(Collected data entries)
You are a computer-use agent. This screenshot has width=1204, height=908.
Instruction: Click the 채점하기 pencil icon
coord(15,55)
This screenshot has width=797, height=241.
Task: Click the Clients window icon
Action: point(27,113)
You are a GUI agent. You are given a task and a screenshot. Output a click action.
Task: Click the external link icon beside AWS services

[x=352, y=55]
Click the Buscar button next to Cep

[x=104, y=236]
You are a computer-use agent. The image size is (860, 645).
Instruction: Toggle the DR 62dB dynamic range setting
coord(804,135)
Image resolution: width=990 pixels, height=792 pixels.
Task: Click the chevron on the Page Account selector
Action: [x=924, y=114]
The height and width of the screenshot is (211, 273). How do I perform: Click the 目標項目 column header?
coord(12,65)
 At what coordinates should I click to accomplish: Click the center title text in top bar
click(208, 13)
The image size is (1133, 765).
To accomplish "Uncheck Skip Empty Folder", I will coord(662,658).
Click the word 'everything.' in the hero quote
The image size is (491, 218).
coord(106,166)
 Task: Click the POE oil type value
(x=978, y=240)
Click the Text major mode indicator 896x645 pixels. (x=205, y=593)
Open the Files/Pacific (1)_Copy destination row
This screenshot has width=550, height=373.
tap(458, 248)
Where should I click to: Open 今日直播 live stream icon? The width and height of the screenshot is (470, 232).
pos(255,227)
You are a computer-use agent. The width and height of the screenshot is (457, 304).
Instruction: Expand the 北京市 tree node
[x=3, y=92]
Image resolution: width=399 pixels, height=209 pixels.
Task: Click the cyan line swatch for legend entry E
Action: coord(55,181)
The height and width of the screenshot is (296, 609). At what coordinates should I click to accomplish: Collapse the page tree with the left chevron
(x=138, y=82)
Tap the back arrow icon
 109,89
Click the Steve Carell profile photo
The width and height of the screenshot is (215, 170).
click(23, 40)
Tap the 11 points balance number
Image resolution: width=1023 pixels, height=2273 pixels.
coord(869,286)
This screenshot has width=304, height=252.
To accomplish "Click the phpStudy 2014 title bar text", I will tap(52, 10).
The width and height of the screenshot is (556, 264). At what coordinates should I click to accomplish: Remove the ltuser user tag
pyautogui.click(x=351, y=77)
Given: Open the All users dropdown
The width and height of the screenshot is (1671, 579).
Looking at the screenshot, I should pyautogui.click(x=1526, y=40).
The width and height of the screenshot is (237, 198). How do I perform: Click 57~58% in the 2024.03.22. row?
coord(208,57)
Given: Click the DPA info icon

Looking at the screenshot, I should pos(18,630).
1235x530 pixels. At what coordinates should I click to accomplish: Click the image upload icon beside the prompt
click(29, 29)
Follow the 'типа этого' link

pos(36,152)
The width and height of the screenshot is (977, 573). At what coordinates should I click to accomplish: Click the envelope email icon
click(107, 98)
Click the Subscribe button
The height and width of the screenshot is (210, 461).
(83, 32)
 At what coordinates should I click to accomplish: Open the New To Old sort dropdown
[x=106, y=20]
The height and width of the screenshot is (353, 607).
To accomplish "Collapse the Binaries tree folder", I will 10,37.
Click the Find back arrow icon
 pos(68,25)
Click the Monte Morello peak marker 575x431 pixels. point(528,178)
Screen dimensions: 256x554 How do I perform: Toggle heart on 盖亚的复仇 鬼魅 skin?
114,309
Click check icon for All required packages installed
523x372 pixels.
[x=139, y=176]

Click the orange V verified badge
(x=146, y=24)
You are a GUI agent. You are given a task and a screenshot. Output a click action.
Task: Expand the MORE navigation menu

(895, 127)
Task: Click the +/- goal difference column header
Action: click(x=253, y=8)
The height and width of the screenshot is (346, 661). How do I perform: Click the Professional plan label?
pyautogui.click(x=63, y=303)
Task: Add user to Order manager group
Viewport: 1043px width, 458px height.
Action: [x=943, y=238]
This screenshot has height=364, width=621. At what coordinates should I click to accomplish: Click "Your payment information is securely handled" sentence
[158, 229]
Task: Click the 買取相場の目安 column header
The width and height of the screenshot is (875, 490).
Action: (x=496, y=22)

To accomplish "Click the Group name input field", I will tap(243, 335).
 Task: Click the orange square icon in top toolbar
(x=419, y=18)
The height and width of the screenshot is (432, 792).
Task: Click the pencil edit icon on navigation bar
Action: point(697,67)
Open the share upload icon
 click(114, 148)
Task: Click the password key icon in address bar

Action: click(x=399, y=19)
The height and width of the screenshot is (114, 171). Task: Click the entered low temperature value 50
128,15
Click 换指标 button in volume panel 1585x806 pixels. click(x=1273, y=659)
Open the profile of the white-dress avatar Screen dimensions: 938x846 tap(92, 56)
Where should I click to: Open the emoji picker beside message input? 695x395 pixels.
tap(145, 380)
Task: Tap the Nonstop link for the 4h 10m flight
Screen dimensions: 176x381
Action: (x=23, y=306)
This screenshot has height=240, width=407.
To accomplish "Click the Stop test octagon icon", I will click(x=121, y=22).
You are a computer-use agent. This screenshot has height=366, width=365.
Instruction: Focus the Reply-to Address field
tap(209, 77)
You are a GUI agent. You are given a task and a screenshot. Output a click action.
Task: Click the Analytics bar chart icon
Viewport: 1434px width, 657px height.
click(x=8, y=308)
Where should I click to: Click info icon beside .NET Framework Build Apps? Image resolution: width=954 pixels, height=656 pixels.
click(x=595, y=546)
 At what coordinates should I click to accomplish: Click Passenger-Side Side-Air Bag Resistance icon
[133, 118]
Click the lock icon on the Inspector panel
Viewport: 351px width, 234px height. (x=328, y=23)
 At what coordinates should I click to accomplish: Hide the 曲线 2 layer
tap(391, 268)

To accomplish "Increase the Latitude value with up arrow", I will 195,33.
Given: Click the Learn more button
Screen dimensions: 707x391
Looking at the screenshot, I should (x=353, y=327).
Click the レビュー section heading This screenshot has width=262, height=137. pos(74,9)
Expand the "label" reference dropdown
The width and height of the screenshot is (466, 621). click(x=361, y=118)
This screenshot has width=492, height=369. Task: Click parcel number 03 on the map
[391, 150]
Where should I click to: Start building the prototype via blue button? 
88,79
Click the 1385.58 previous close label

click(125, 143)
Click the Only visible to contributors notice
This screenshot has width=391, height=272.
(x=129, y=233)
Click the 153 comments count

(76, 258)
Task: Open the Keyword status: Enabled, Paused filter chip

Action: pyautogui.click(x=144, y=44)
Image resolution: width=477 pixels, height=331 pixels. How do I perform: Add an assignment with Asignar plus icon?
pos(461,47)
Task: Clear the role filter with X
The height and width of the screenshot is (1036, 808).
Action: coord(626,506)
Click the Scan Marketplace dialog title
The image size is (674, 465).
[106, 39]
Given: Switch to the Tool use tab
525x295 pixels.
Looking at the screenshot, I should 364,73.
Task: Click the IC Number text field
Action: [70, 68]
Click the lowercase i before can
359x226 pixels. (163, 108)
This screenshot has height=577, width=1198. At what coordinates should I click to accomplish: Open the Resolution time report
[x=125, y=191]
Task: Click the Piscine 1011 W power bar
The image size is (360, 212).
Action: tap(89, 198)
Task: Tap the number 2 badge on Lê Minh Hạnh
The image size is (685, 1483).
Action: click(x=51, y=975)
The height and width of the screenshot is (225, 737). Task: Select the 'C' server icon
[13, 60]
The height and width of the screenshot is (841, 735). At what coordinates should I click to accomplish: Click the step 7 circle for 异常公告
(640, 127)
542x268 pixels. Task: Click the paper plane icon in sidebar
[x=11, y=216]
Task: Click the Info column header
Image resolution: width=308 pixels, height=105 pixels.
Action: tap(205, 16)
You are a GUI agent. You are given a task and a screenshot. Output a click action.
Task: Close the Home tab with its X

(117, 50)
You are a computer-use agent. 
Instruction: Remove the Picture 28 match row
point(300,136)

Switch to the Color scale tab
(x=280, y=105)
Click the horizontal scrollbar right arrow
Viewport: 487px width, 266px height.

### TASK STATEMENT
Set down, exactly as they appear above, all lines from the one that has "Click the orange V verified badge" down to the one that has "Open the profile", including those two and no others.

### SOLVED PROBLEM
Click the orange V verified badge
(x=146, y=24)
You are a GUI agent. You are given a task and a screenshot. Output a click action.
Task: Expand the MORE navigation menu

(895, 127)
Task: Click the +/- goal difference column header
Action: click(x=253, y=8)
The height and width of the screenshot is (346, 661). How do I perform: Click the Professional plan label?
pyautogui.click(x=63, y=303)
Task: Add user to Order manager group
Viewport: 1043px width, 458px height.
Action: [x=943, y=238]
This screenshot has height=364, width=621. At what coordinates should I click to accomplish: Click "Your payment information is securely handled" sentence
[158, 229]
Task: Click the 買取相場の目安 column header
The width and height of the screenshot is (875, 490).
Action: (x=496, y=22)

To accomplish "Click the Group name input field", I will tap(243, 335).
 Task: Click the orange square icon in top toolbar
(x=419, y=18)
The height and width of the screenshot is (432, 792).
Task: Click the pencil edit icon on navigation bar
Action: point(697,67)
Open the share upload icon
 click(114, 148)
Task: Click the password key icon in address bar

Action: click(x=399, y=19)
The height and width of the screenshot is (114, 171). Task: Click the entered low temperature value 50
128,15
Click 换指标 button in volume panel 1585x806 pixels. click(x=1273, y=659)
Open the profile of the white-dress avatar Screen dimensions: 938x846 tap(92, 56)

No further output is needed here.